研究では新規性を重視し「成功例がないことへのチャレンジ」に力を入れてきた柏崎教授。最近、医療への貢献も期待されるブタのキメラをはじめ、いくつもの世界初の成功例を報告してきた哺乳類の生殖工学のパイオニアだ。研究の成果は、ヒトに対する生殖補助医療や不妊治療への応用が期待されている。常に最先端を走ってきた柏崎教授の成功体験は、研究の面白さと有用さを感じさせる。
キャリアにおける成功体験は、研究者として新規性を重視して、成功例がないことにチャレンジしてきた点です。まだ誰も成功していないこと、まだわかっていないことのなかで、社会的な意義の高いところに挑戦してきました。このようなチャレンジングな姿勢は、研究者として恩師から学んだことです。学生時代に「誰もやっていないからこそ意義がある」と日々言われて、研究生活を送っていました。
私が生殖を学んだ時代は、内分泌関係を専門にする方が多かったです。1978年に世界初のヒト体外受精が成功して以来、不妊治療や生殖補助医療が、急速に広がっていきました。そのベースとなるのが、私たち家畜を含めた動物の生殖を専門とする研究者が医師の方々と一緒に研究開発するということです。私が理事長を務めている日本卵子学会という組織も、動物関連の基礎研究者と産婦人科領域の医師が協力して活動しています。生殖学は、農学・畜産学関係の研究者と医師が非常に強く結びついており、社会的な視点でも比較的新しい医学領域です。こういったコラボレーションが非常に上手く行っている領域ですね。
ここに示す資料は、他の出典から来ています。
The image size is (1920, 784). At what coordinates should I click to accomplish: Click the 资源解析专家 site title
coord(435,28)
生殖という広い意味では哺乳類の研究結果は、ヒト生殖補助技術につながる部分があります。ヒトでは倫理的に直接的な実験ができないので、私たちが扱っている動物での基礎研究の成果が医師の方々に必要とされています。また、私たちの研究成果および人材の供給が、現在の不妊治療・生殖補助医療の進歩に大きく貢献できていると考えています。
日本は社会が成熟して少子高齢化が急激に進み、現在は不妊治療が世界で一番進んでいる国の1つです。それに伴い、医師の指導のもとで顕微授精や体外受精などを行う技術者である胚培養士など、これまであまり知られていなかった生殖関係の専門職が現れています。この生殖補助医療胚培養士の認定は、日本卵子学会で行っており、私の研究室でも20年前から胚培養士を輩出しています。こういった最先端の医療に携われるのは、研究者として非常にやりがいがありますね。同様に、日本臨床エンブリオロジスト学会でも臨床エンブリオロジストを認定しております。
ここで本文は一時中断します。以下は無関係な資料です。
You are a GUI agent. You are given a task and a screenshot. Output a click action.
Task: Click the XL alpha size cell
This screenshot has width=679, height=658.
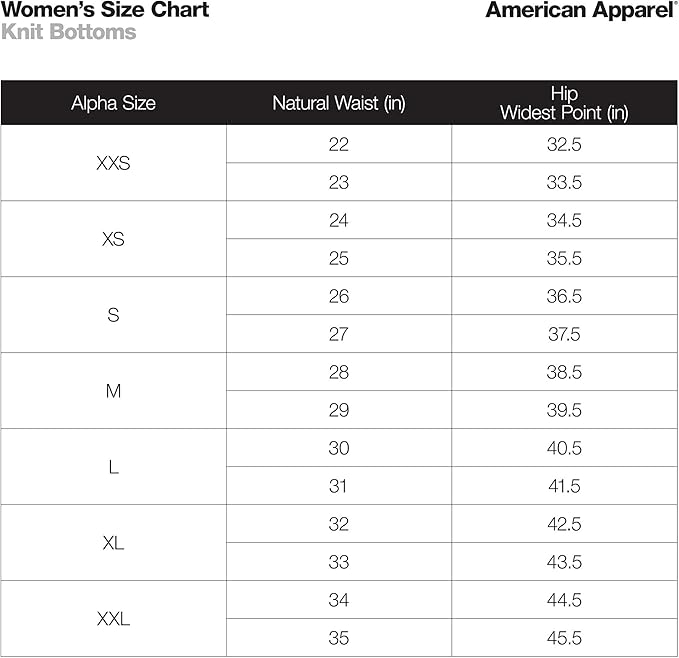tap(113, 543)
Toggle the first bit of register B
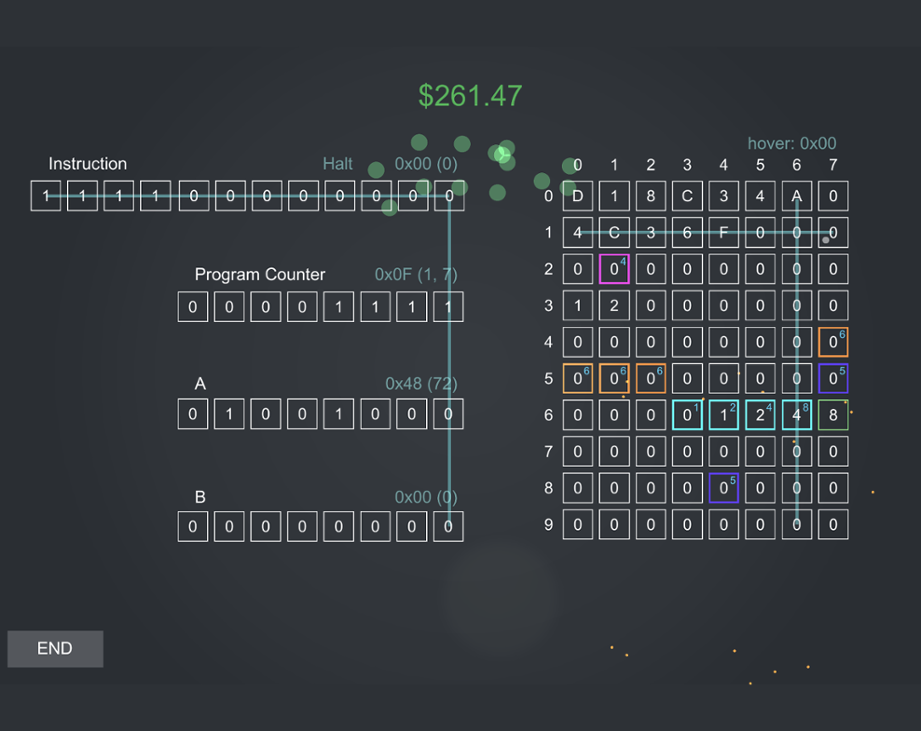 point(192,527)
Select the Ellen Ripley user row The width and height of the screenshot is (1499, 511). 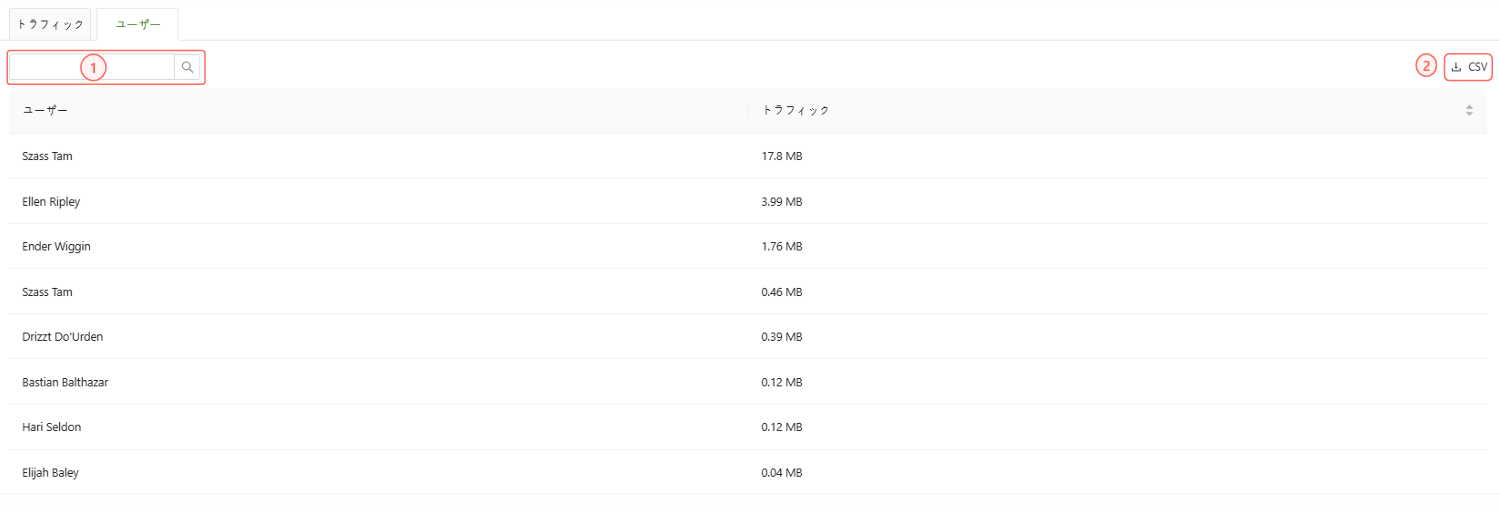click(x=51, y=202)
私はもともとサッカーばかりやっていて、プロは厳しそうなので興味のあった農学分野の大学に進学しました。親類に農業関係者が多く、動物が好きだったこともあり、農学関連の畜産の道を選びました。もともと生物学の勉強も好きでしたし、わかりやすい実利的な学問だったので、結果として自分に向いていると思っています。